_Request_
Starting with the line that contains "Where should I click to: Open" and going on through the line that contains "Task: Click 存储选区 in the Select menu", reproduce those entries in full, requests included, and shift every coordinate in their answers by -140. Leave the pictures out of your answer.

_Working data_
==*==
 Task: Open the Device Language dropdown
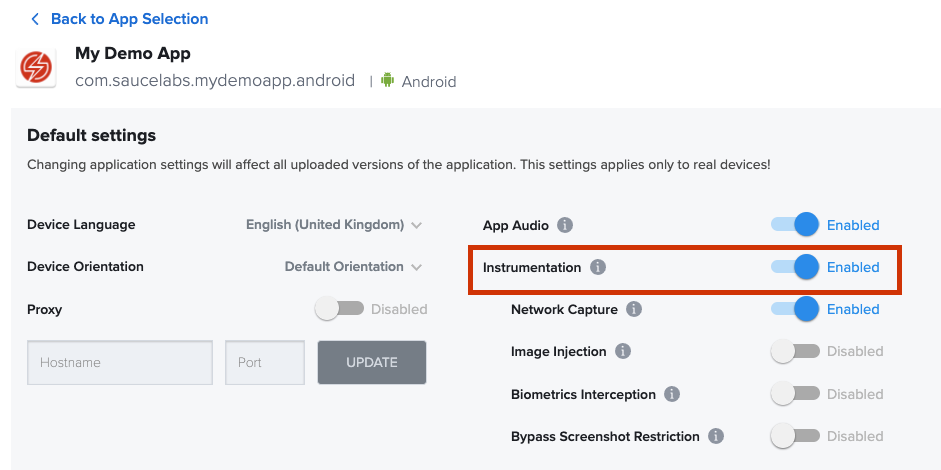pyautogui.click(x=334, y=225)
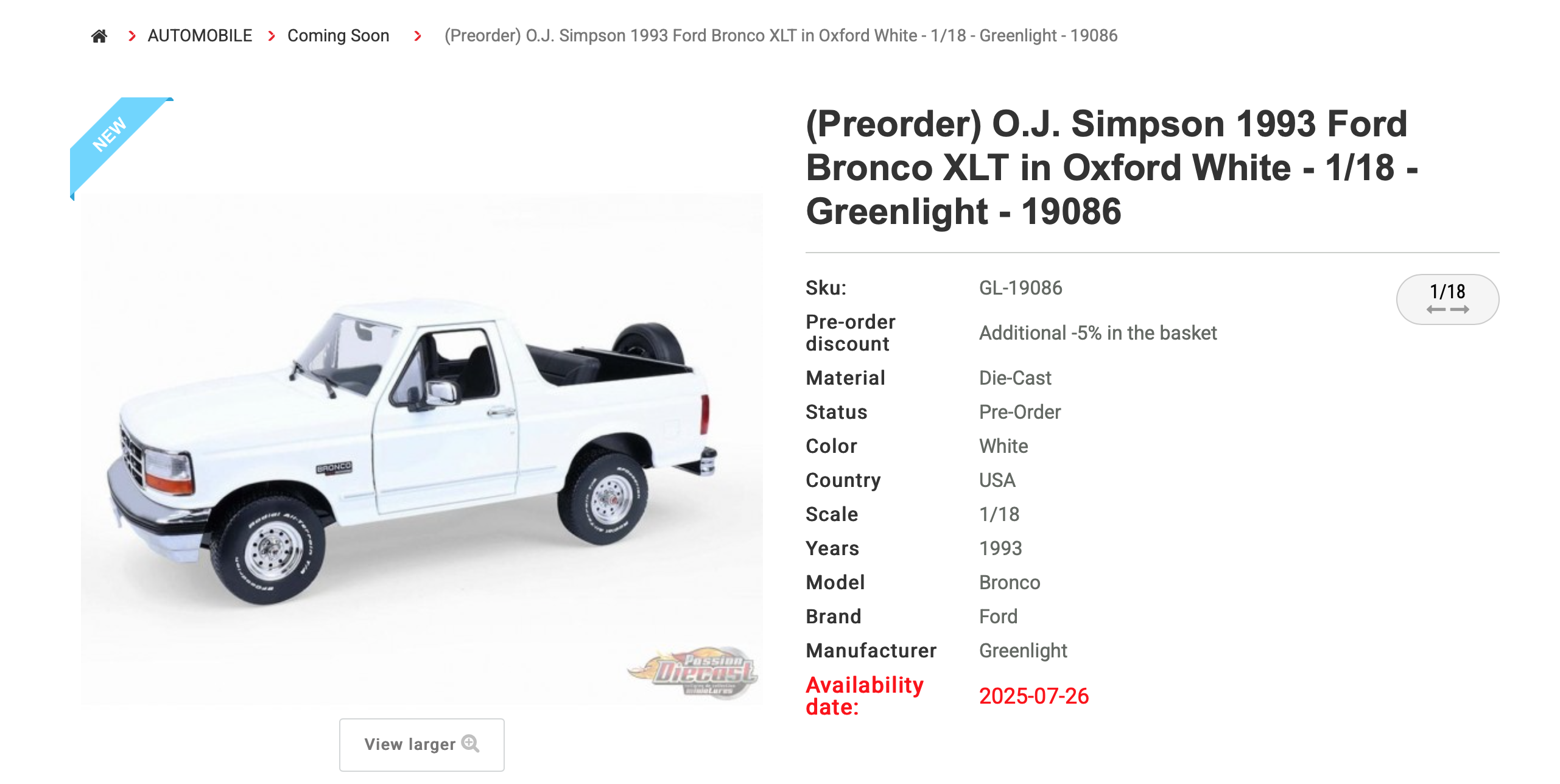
==*==
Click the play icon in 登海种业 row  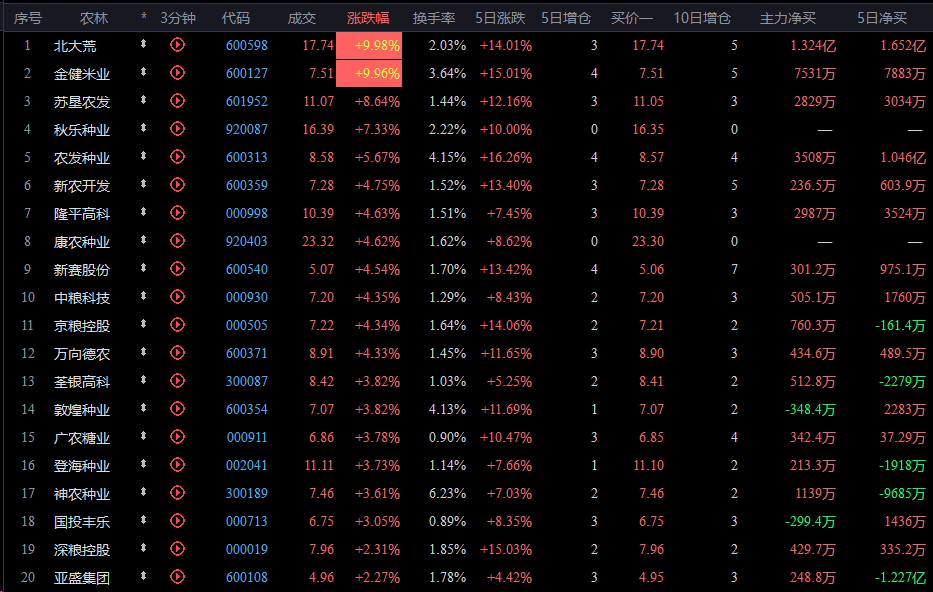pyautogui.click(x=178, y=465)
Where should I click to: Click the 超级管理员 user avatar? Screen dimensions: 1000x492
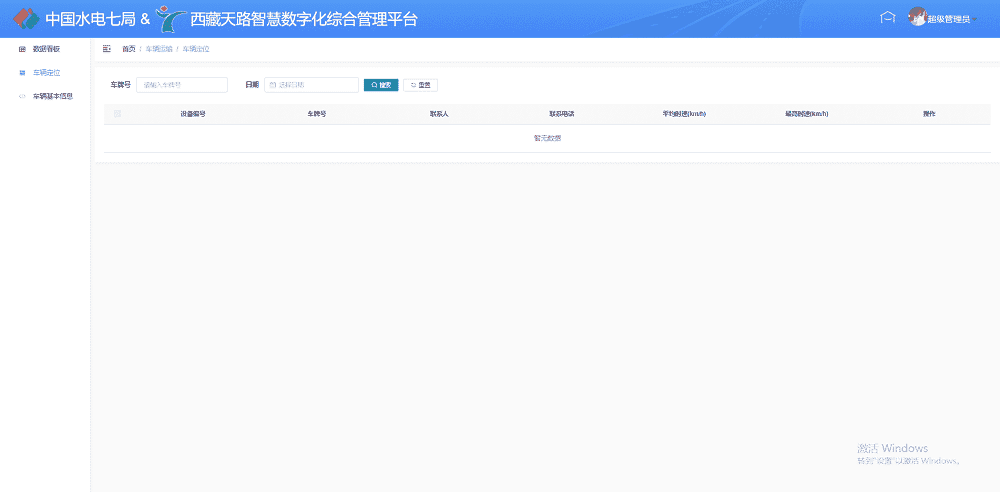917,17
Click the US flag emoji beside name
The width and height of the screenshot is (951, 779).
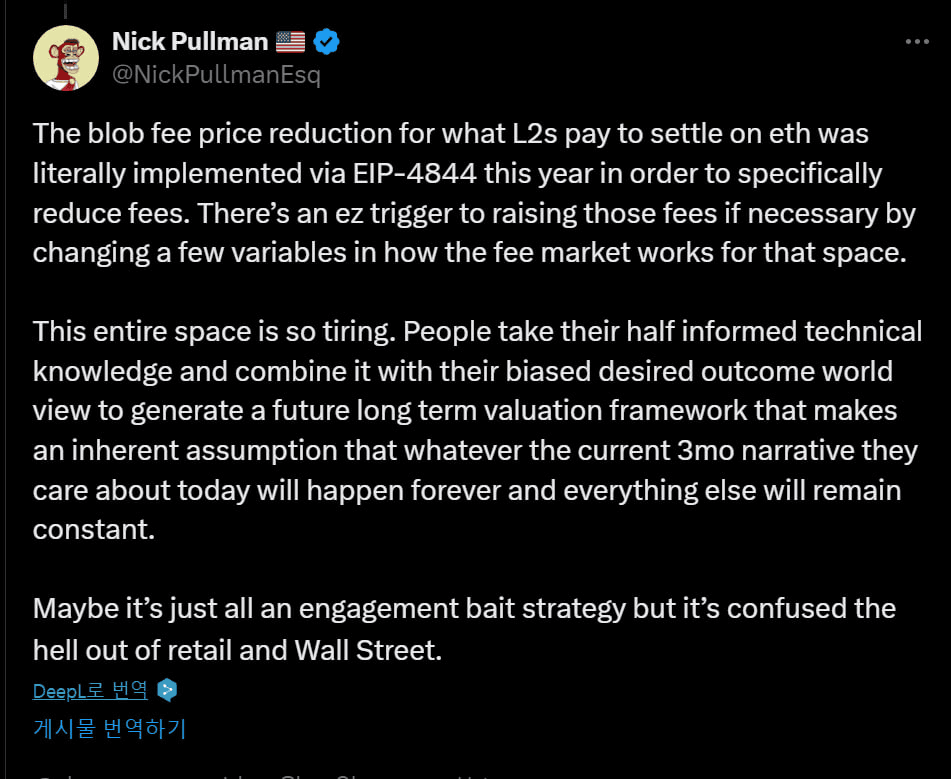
==*==
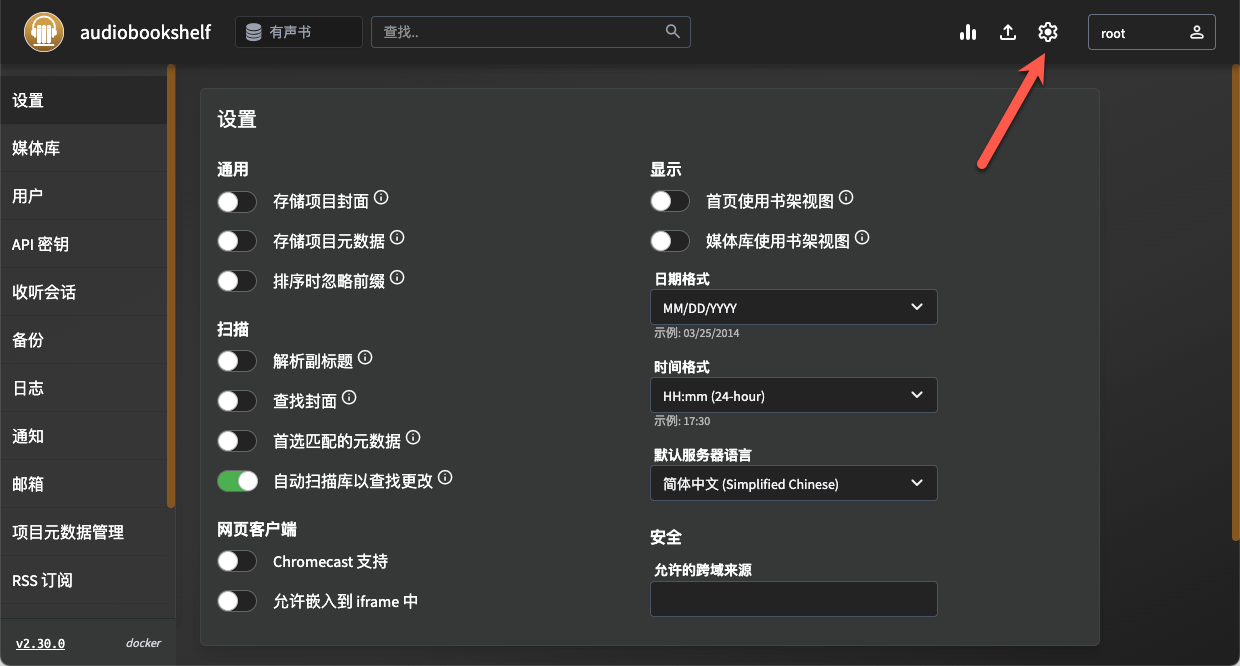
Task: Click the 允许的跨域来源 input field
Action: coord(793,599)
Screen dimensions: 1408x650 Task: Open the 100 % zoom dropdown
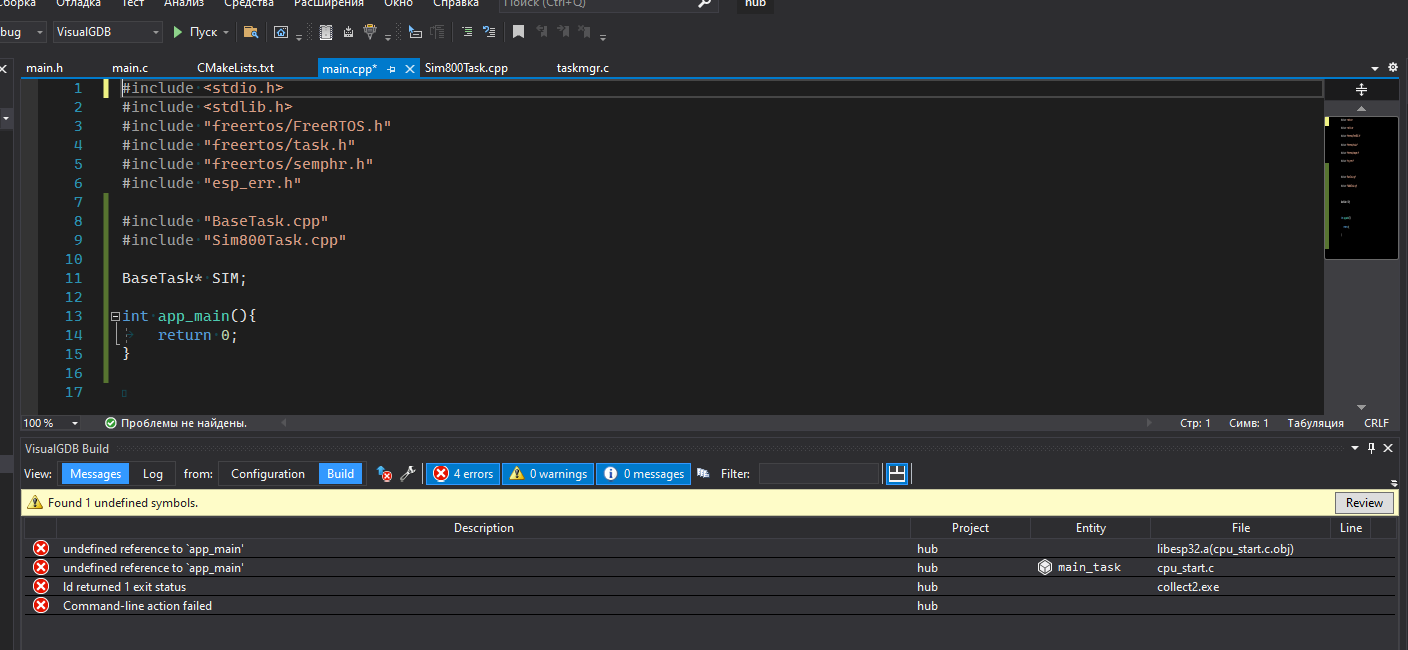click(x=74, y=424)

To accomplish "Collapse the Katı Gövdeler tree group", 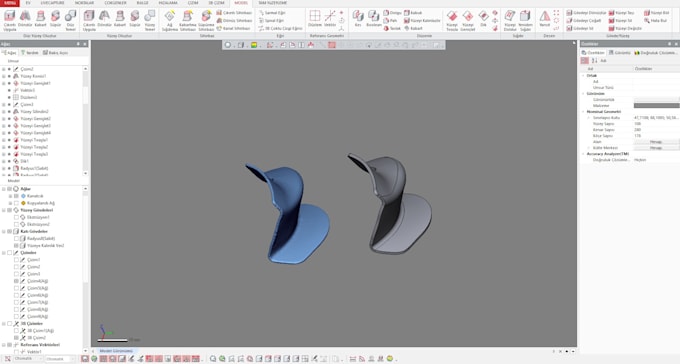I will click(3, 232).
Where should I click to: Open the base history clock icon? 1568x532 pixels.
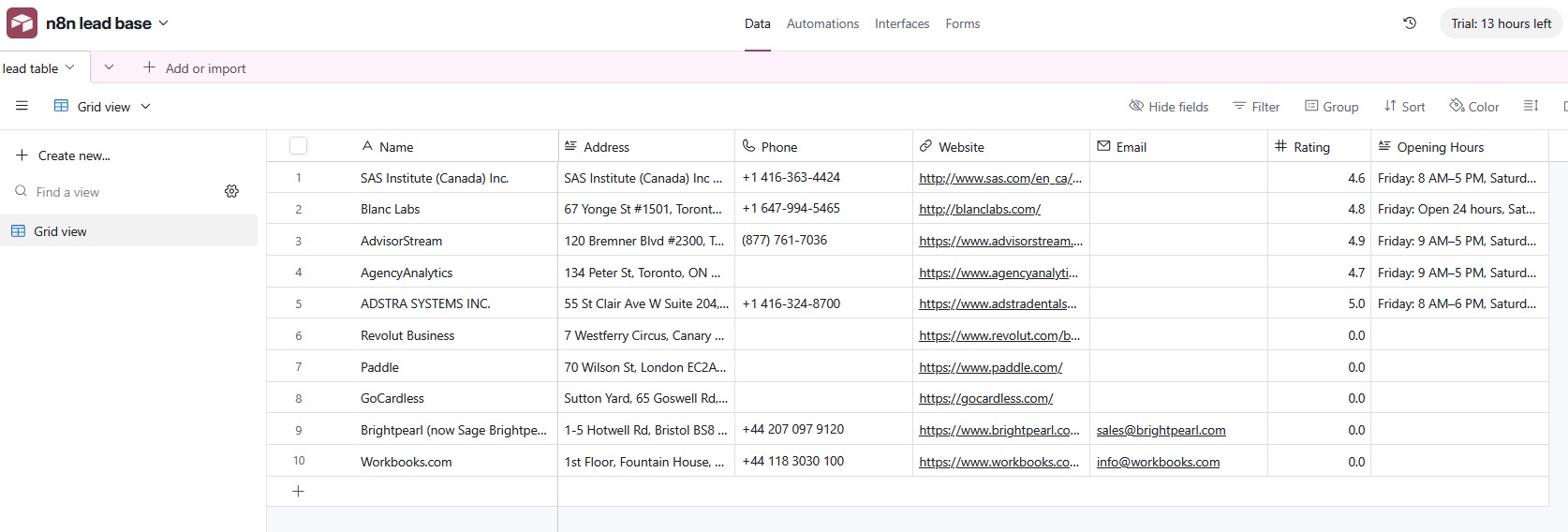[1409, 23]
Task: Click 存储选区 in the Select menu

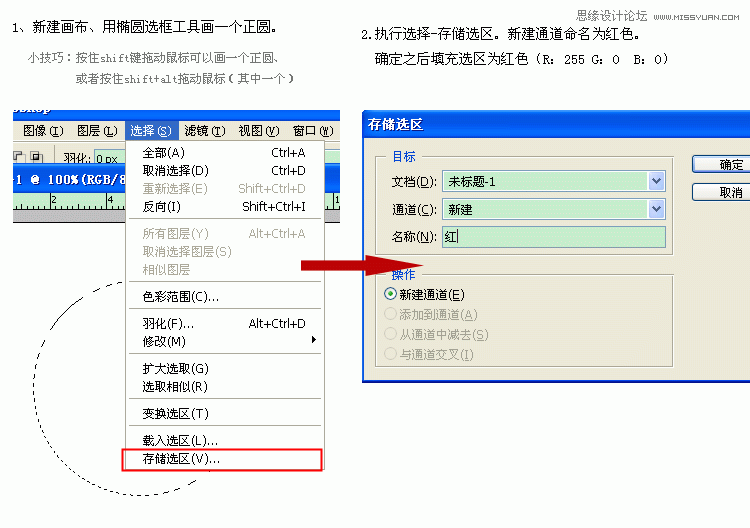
==*==
_The completed task_
Where should I click to: Open the base history clock icon? 1568x532 pixels.
[1269, -117]
Task: Click 存储选区 in the Select menu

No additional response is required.